Background: Urologic complications cause substantial morbidity in the pediatric population after renal transplantation, but their impact on graft survival and transplant costs is poorly understood. In this retrospective review, we evaluated the records of all pediatric renal transplant recipients at our center from 1995 to 2004.
Methods: Patient demographics, presence of urinary leak, stricture, compression, or vesicoureteral reflux, and hospital costs were analyzed.
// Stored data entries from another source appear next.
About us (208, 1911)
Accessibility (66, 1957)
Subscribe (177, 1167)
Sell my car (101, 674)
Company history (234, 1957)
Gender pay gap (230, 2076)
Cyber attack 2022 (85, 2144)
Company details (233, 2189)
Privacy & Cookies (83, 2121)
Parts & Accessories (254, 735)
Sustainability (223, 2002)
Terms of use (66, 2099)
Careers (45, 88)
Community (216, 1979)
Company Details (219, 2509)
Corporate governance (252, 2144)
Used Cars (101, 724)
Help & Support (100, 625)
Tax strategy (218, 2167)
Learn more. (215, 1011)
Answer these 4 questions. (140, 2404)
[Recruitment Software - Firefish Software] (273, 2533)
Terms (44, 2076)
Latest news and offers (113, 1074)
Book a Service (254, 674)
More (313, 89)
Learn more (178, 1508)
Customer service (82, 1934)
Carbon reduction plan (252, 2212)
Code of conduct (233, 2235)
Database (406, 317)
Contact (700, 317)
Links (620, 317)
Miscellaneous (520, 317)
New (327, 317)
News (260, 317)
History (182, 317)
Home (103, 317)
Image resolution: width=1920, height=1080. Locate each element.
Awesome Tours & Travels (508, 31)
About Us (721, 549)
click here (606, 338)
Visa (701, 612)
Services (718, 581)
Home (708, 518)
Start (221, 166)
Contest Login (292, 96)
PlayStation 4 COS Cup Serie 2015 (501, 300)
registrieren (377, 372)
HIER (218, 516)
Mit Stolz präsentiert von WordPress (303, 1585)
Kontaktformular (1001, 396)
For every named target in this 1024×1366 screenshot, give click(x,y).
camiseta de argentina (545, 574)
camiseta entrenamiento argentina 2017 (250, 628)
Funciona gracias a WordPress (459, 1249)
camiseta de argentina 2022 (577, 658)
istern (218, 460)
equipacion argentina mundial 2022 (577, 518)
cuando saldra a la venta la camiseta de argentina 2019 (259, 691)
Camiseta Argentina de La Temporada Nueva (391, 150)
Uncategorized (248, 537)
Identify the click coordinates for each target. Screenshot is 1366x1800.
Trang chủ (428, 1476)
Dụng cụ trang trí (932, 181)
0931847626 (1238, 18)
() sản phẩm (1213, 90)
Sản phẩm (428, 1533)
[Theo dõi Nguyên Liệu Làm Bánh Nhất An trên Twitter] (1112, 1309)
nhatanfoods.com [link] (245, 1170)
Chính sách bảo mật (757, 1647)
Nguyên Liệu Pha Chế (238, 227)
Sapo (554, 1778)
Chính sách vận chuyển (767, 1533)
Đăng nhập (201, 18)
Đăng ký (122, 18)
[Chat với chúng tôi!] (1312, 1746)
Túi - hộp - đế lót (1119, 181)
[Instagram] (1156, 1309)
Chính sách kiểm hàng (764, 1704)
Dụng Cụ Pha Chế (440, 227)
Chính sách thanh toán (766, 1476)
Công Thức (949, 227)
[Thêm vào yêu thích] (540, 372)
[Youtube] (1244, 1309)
Univariable analysis identified predictors of complications and of need for reoperation, and Kaplan-Meier analysis was used to assess graft survival in relation to urinary complications.
Results: One hundred forty-seven children received renal transplants; mean follow-up was 1478+/-965 days. Nine (6.1%) patients had urologic complications and seven (4.8%) patients developed vesicoureteral reflux requiring reoperation. Sex, ischemia time, race, previous transplant, donor type, nephrectomy technique, and stent use did not affect the incidence of urologic complications. Previous urologic reconstruction and pretransplant ureteral pathologic conditions increased the risk of urologic complication and vesicoureteral reflux. Patients with urologic complications had equivalent graft survival, but triple the hospital costs of unaffected recipients.
Conclusions: Prior urologic surgery is associated with increased risk of urologic complications posttransplant. Posttransplant urologic complications are associated with substantially increased costs in the first year after transplant, but not with decreased graft survival.